A trama de Amor Perfeito é extremamente comum nas novelas: Marê (Camila Queiroz) e Orlando (Diogo Almeida) estão apaixonados e é claro que em novela alguém está disposto a separá-los. Nesse caso, trata-se de uma dupla, formada pela madrasta da moça, Gilda (Mariana Ximenes); e pelo ex-noivo dela Gaspar (Thiago Lacerda). Os dois armam para que Marê seja acusada de um crime e ela vai parar na cadeia. Lá, ela descobre que está grávida e após ter o bebê, acaba sendo separada dele, que é levado para a porta de um mosteiro, sendo criado pelos freis e padres do local.

Oito anos se passam e o público tem a história central prontinha; e que saiu de uma inspiração direta (mas livre) do clássico Marcelino Pão e Vinho, de 1950. O Marcelino de Amor Perfeito quer encontrar os pais, enquanto não sabe que sua mãe também está desesperada à sua procura. Os autores Duca Rachid, Júlio Fischer e Elísio Lopes Jr, resolveram costurar uma trama mais enxuta, que apesar de ter essa natureza tão melodramática, foi construída como uma resposta do horário à necessidade de diversidade e respeito.

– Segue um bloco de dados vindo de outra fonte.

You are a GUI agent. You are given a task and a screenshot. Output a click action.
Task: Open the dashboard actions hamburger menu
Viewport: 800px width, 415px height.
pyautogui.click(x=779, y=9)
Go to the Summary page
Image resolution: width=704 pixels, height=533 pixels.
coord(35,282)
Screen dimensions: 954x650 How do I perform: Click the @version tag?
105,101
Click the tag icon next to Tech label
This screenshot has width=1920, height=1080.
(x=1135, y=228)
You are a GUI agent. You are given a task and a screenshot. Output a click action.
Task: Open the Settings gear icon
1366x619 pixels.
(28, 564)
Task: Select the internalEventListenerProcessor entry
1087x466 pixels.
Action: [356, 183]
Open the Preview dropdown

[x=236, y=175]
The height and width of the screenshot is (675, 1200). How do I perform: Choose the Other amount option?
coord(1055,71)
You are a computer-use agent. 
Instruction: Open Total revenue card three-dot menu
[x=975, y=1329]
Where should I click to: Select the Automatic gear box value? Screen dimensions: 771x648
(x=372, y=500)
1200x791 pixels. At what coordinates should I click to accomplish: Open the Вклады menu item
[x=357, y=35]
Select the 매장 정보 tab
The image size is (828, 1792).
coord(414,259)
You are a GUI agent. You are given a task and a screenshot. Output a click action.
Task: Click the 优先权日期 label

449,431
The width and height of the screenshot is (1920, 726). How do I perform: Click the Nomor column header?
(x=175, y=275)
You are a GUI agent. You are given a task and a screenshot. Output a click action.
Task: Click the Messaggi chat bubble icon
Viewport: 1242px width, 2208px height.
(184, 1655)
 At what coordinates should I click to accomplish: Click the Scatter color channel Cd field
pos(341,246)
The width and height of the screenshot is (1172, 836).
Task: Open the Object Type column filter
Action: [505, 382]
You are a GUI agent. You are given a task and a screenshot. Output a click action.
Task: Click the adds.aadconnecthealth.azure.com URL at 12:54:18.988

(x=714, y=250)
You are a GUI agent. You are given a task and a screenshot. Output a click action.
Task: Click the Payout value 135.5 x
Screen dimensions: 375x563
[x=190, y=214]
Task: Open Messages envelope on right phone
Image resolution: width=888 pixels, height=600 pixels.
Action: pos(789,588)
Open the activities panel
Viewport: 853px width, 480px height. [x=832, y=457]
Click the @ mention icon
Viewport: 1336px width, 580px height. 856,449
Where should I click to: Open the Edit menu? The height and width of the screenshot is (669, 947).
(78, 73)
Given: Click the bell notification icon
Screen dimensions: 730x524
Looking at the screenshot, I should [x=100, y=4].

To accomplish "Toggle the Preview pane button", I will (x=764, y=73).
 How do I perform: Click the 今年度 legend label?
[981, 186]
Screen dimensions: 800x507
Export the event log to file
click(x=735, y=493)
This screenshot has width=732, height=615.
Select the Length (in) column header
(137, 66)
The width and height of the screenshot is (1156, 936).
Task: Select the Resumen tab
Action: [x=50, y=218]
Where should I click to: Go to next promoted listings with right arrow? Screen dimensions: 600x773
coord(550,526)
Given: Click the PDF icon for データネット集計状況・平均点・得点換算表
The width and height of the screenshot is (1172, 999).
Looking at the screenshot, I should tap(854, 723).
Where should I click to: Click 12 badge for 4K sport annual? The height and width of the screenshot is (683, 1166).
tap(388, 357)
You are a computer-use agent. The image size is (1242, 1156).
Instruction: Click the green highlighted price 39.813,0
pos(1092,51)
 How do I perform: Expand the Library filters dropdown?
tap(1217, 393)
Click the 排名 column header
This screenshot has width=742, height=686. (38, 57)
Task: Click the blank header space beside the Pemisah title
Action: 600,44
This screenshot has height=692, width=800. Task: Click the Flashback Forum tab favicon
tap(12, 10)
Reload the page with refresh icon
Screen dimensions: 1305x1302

Assim como em Bridgerton, apesar de algumas posições da alta sociedade soarem impensáveis para pessoas pretas da época (a novela está nos anos 1930, que já são anos bem à frente da produção de Shonda), os atores pretos de Amor Perfeito ocuparão essas posições partindo desse mesmo princípio de liberdade artística. A novela até está disposta a falar de racismo, mas esses atores não estarão ali cumprindo uma agenda de representação escravocrata e de preconceito racial (que é onde eles geralmente são colocados em tramas de época).

Nos bastidores do evento de lançamento da novela, onde estivemos, ficou evidente que esse esforço se expande até mesmo a como esses atores estarão em cena, visualmente falando. Entre direção e equipe artística precisou haver um consenso a respeito dos cabelos dos atores, por exemplo. Ficou decidido que mesmo que os cabelos não correspondessem à época, eles seriam mantidos de acordo com a confortabilidade de cada ator. Assim, a história e o contexto ainda estarão ali como precisam estar, mas a produção começa a vencer algumas importantes barreiras conceituais.

Amor Perfeito estreia hoje, dia 20 de Março, sob a expectativa de que o hematoma provocado por Nos Tempos do Imperador seja vencido. Houve muito investimento até mesmo na estrutura da novela, que tem uma das maiores cidades cenográficas do horário das 18. A empresa quer que a novela impressione, que agrade, que flerte mesmo com a romântica – e equivocada – ideia do próprio título. É claro que não será tudo perfeito. Mas, ao menos dessa vez, tudo será respeitável.